The company says it will use the new funding to accelerate product innovation and to hire new talent; the company currently has 150 employees, and will be growing the product, AI/ML, and engineering teams to focus on new product development and health data connectivity.  

"We have done well building the user experience seamlessly integrated into processes for decision making. We are making significant investments in AI and machine learning that will not only get customers the health records they need but will also contextualize the data to garner deeper insights that they can use for business differentiation," Bateman told me.

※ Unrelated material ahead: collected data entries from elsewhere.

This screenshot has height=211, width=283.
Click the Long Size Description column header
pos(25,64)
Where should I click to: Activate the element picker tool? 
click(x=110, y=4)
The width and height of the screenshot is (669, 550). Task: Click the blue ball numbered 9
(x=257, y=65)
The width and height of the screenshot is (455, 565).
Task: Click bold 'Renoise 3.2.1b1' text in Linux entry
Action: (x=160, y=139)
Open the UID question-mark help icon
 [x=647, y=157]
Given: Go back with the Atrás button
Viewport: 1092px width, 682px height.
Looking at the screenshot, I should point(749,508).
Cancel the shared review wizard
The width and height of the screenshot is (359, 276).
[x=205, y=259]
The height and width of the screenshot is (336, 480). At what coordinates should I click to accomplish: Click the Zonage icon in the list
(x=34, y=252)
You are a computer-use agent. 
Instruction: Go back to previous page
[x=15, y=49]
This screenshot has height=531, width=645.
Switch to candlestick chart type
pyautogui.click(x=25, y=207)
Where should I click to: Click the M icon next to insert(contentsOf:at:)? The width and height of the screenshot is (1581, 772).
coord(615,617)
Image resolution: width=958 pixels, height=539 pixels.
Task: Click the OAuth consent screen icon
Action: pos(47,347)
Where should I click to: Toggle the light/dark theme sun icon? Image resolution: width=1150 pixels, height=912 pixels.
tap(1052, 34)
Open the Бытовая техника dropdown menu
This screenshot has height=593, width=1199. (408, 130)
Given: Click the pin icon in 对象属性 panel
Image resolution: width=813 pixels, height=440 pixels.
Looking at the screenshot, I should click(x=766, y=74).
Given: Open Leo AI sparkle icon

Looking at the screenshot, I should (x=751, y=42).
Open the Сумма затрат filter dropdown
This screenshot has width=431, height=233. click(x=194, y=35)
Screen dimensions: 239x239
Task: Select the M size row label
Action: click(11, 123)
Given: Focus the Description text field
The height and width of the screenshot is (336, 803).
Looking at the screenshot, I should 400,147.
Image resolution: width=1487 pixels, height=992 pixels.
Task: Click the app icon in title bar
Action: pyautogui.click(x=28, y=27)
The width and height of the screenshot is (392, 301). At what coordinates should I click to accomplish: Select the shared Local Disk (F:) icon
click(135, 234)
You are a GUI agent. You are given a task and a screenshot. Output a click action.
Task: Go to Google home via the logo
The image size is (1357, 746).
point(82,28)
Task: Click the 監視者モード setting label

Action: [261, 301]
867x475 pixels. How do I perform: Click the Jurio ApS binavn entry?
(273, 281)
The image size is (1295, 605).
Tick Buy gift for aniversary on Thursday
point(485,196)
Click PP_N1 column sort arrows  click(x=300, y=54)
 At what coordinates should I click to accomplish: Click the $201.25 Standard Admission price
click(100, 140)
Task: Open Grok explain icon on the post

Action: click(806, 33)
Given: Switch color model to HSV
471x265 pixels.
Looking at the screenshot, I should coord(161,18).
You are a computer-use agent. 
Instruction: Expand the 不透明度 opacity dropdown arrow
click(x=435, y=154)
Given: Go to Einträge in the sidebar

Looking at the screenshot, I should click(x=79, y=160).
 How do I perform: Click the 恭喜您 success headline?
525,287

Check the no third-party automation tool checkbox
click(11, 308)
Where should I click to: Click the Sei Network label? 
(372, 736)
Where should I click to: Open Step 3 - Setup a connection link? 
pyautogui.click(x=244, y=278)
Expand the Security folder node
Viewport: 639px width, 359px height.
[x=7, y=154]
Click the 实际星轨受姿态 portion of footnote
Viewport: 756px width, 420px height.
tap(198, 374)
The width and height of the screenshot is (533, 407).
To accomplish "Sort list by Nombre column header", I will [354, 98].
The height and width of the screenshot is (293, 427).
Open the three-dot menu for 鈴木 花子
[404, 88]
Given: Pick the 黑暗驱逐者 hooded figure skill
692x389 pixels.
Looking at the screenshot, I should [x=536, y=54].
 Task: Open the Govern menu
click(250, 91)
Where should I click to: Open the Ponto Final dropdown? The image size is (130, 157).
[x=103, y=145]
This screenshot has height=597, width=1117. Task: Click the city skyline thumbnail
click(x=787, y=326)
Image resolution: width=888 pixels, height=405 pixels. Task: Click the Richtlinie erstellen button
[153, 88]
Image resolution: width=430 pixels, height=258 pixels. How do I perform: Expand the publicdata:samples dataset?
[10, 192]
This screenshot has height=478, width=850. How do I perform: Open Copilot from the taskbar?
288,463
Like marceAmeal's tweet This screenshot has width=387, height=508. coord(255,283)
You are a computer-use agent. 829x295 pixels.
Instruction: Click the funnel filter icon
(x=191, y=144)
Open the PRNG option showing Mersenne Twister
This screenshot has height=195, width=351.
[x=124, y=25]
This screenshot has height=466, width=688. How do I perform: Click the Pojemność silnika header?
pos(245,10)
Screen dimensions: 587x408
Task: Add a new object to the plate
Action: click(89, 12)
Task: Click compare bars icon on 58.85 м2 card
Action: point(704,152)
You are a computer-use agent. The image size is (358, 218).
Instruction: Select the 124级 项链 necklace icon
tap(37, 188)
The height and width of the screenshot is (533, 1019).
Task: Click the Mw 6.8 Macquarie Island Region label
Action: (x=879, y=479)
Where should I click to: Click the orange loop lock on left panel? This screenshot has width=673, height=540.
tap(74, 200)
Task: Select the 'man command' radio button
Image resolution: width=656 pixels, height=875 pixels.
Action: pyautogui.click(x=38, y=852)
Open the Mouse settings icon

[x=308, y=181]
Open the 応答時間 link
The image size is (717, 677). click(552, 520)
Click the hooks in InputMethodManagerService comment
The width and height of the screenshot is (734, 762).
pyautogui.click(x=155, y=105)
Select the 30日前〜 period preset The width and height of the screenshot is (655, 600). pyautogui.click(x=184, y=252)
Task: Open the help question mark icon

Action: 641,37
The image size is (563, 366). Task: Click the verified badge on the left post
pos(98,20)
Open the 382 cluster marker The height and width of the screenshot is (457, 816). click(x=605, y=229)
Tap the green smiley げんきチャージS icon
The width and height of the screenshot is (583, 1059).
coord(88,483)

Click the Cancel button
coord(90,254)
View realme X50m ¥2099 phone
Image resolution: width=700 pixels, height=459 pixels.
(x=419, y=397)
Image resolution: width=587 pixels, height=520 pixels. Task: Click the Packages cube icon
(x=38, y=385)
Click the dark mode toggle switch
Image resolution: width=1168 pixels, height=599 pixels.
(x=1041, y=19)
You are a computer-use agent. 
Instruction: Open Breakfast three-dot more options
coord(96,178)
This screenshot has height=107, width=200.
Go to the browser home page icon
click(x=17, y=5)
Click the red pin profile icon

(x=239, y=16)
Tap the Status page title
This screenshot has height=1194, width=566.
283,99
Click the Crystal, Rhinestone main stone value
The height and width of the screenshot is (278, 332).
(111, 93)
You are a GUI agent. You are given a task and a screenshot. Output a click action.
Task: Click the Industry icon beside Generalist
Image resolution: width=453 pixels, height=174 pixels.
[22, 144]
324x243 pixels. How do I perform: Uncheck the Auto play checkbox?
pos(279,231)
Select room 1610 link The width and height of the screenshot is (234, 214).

The company will also be expanding its product offerings in new verticals, including insurance, pharma and life sciences, in order to help them keep up with market shifts and regulatory considerations, which, he said, is the company's long term value, as it allows businesses to query the data much more easily to answer different questions depending on different business needs, without needing to re-parse the data each time.

The ultimate goal for Medchart is to empower the use of patient authorization to unlock health information for new and innovative applications. Its success rides on improving people’s lives by making it easier for them to share information with those they trust. 

"There is a tremendous amount of digital transformation happening in healthcare and all businesses. We are helping decades-old processes go digital with the patient at the center. And we unlock the patient authorization, which is the key to success. Medchart is growing fast and seeing broad adoption in our markets. Medchart is solving real-world problems for businesses and consumers."